まるで、今更気づいたのか…とでも言いたげに。
由来の『重複所在』は千里眼のような力だ。
千里眼のように二つの目で遠距離と近距離を見通すのでは無く、自身の目とは別に遠距離に別の『目』を作って見通す力だ。
カメラとモニターで例えるなら、カメラで取った映像を巨大なモニターに映し出すのでは無く、複数のカメラとモニターを用意し、纏めて映し出しているのだ。
視界を広げるのでは無く、視点を増やす。
言わば、動いて話す監視カメラを複数同時に操ることが出来る。
「少し時間稼ぎをしなければいけなくてね。足止めさせてもらうよ」
由来は棺と衣に告げる。
恐らく、捜索していた色雨の部下も全て足止めされているのだろう。
「…兄さんからの電話が切れました。兄さんの所にもあなたの分身が?」
「その兄さんと言うのが、長髪で穏やかな容姿の男だと言うなら、イエスと答えるよ」
目を瞑り、共有している視界から読み取りながら由来が答える。
「…何が目的なんだ?」
「オレに目的は無い。オレは協力しているだけだよ」
棺の言葉に由来は簡潔に言い切る。
「旦那に目的がある。その為に足止めを任せられた。だから、足止めをしているだけ」
「なら、どうして、その旦那って奴に協力している。そんなに信頼している奴なのか?」
一瞬、棺の脳裏に孤独を恐れて、ある人物の役に立とうとしていた男が過る。
「いや、旦那とは少し前にあったばかり。少ないお金で雇われた、薄い関係」
それだけ危険なことをする程に協力する割りに、薄い関係と言う由来。
「訳わかんねえよ、ならどうしてだ?」
「オレは便利屋だから」
由来は簡潔に言った。
簡潔だが、桐羽由来と言う人間の行き方の全てを表していた。
「助力を求められればそれに答える。

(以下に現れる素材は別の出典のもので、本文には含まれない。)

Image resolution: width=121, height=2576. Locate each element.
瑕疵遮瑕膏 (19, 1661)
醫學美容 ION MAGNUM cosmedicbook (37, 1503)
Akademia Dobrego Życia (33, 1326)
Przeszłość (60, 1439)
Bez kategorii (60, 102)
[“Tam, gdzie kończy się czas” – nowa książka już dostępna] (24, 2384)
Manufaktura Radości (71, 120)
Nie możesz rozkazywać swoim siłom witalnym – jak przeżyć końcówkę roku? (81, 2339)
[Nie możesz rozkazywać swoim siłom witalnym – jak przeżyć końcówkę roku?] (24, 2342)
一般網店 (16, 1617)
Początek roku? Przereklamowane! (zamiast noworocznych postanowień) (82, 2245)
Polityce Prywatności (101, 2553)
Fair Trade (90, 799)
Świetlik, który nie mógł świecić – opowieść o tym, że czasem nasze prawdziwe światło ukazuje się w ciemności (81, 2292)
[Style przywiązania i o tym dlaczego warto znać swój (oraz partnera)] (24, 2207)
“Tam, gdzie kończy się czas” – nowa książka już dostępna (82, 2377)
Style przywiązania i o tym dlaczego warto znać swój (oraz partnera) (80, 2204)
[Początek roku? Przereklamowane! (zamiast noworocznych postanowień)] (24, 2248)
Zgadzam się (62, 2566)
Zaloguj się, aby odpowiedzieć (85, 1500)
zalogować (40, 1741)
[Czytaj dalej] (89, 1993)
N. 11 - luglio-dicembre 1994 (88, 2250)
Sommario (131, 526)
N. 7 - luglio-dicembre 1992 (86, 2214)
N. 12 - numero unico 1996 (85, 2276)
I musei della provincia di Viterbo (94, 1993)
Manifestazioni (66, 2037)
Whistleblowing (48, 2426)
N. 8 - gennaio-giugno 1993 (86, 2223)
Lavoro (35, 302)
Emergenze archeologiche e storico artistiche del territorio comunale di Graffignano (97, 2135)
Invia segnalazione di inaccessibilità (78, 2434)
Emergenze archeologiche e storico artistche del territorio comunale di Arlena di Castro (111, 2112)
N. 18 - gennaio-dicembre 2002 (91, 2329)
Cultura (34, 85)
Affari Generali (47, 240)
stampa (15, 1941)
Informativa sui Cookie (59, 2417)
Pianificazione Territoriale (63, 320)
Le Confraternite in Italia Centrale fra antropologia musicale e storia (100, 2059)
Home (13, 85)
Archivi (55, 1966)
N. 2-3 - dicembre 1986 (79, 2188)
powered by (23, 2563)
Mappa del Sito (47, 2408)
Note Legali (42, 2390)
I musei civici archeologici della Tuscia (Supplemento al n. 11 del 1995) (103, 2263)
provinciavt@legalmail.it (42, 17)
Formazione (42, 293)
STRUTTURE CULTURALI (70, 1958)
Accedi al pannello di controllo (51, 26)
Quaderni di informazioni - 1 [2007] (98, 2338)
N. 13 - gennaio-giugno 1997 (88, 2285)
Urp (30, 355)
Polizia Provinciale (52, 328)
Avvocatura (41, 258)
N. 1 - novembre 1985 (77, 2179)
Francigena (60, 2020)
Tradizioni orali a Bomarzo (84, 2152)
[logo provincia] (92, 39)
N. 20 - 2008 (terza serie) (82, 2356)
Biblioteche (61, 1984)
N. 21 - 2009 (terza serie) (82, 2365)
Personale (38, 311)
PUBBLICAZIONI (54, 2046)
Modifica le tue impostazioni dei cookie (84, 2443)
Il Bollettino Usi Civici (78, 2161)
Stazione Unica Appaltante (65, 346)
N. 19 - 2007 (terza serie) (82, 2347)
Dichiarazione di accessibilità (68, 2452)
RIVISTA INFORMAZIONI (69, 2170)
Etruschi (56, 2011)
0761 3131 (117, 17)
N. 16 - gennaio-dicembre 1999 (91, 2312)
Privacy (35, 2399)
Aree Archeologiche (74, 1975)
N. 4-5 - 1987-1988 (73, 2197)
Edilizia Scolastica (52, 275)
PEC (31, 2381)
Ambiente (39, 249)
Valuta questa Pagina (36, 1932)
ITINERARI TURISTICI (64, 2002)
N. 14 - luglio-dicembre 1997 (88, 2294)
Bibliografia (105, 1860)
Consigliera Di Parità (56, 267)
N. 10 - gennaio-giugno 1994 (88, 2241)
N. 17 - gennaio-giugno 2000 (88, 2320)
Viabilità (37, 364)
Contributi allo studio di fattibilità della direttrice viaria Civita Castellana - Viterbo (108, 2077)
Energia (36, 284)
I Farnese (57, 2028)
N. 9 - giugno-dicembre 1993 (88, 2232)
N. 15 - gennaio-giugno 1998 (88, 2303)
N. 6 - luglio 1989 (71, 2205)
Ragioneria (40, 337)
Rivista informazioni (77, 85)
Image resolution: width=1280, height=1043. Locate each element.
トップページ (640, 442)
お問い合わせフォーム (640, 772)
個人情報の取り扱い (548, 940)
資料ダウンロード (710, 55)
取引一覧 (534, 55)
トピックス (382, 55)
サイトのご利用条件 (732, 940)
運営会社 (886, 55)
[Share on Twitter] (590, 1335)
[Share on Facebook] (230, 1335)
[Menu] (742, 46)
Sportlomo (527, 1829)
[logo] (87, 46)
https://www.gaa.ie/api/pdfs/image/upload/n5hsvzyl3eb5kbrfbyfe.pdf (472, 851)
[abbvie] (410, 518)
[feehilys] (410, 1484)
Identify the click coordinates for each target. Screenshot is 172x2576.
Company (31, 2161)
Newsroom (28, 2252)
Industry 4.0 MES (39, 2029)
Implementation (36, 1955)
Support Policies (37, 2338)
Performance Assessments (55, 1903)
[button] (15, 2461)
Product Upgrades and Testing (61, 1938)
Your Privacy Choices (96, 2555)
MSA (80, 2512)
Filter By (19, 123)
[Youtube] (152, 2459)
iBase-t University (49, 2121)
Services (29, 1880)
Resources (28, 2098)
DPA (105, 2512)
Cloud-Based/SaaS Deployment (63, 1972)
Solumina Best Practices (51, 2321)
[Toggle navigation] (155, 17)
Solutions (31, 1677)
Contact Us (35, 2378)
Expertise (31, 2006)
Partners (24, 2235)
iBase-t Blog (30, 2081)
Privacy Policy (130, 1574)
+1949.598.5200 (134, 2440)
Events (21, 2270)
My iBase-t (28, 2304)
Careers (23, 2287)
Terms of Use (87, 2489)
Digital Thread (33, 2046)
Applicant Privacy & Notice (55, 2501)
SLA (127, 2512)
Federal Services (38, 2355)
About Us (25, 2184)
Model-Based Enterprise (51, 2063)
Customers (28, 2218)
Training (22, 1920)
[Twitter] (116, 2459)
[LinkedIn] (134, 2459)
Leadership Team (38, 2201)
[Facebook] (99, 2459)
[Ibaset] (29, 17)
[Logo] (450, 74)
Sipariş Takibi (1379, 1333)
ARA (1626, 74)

拒否するとか、拒絶するとか、そんなことは『知らない』」
「?」
言葉の意味が分からず、首を傾げる棺。
その時だった。
キィィィィィンと、飛行機が飛び立つ時の高い音のような、人の悲鳴のような、気味の悪い音がした。
声とかそういうレベルでは無く、雷鳴のように町の端から端まで聞こえそうな音だった。
長く聞いていると発狂しそうな程の不快な音。
「一体…何ですか?」
「………」
「始まったようだね」
この場で由来だけは冷静に言う。
「まあ、オレは旦那が世界を征服しても、力を貸し続けるつもりだけど」
「今のところは順調のようじゃな。奴も、上手くやってくれたようじゃ」
ある建物の中で御開言伝が言う。
その周辺には虚ろな顔をした者が三人立っている。
「じゃが、ここからが肝要じゃ。この騒ぎでワシの居場所が捕まれては困る」
(その為にジャミングや、奴に錯乱させた訳じゃ)
そう考えながら、自分の書いた本を取り出す言伝。
そして、その中で最も自身が重要視している部分を読んだ。
「『人は神の傀儡であるべきだ』」
「棺、ここにいる桐羽由来は皆、空に浮いています」
「ああ」
「つまり、それは全て分身であり、浮かぶことの出来ない本体は別の場所にいると言うことです」
あくまで視点を増やすだけの聖痕使いである由来に、直接的な攻撃手段は無い。
故に、分身に任せてどこかへ隠れているのだろう。
「成る程。だが、どうするんだ? そしたら、二人とも居場所が分からねえじゃねえか」
「それでも仕方ありません…棺、ここは私が食い止めますから、頼みます」
「格好いい台詞を言ってるが、ただ、オレに面倒臭い捜索を押し付けているだけじゃねえか?」
「早く! 時間がありませんよ!」
「…分かったよ。仕方がねえなぁ」
諦めたように言うと、棺は走り出した。
「…止めないんですか?」
「いや、ぶっちゃけ、ほとんど実体の無い『目』で、二人共足止めする自信が無いんだよ」
困ったような顔をしながら由来が言う。
広範囲に複数生み出すことが出来るようだが、そこまで戦闘力は無いようだ。
「そうですか…なら、好都合です」
「ん?」
「私があなたを足止めできるんですからね!」
両手に光る縄を生み出しながら衣が叫んだ。
それを鞭のようにしならせて虚空に浮かぶ由来を捕らえようとする。
「幽霊は捕らえられない。彼らは自由だ」
ゆったりとした動きで『由来達』はそれをかわした。
虚空で自在に動き回ることが出来る由来の分身にはそんなものは通用しない。
「捕らえようとは思ってませんよ」
「え?」
由来が疑問の声を上げた。
言葉の意味が分からなくて言った訳では無く、目の前の光景を見て、思わず呟いてしまった。
衣がいない。
「あなたを倒そうと思っているんです」
声に気づいた由来がそちらを向く。
衣がいた。
「今からあなたを『攻撃』します。手加減はいりませんよね?」
周囲に衣は看板やゴミ箱など、様々な物を浮かばせていた。
いや、よく見ると、浮いている訳では無く、光る縄によって吊り上げられているようだ。
「観念動力の本質は『触れずに物を動かすこと』。これが本来の使い方です」
衣はほとんど手を動かさずに縄を操作しながら言う。
あの光る縄は衣の聖痕にとって、『延長した手足』に過ぎない。
その本質はそれによって物を操ること。
それは当然、ただ『手足』で殴るよりも強力だ。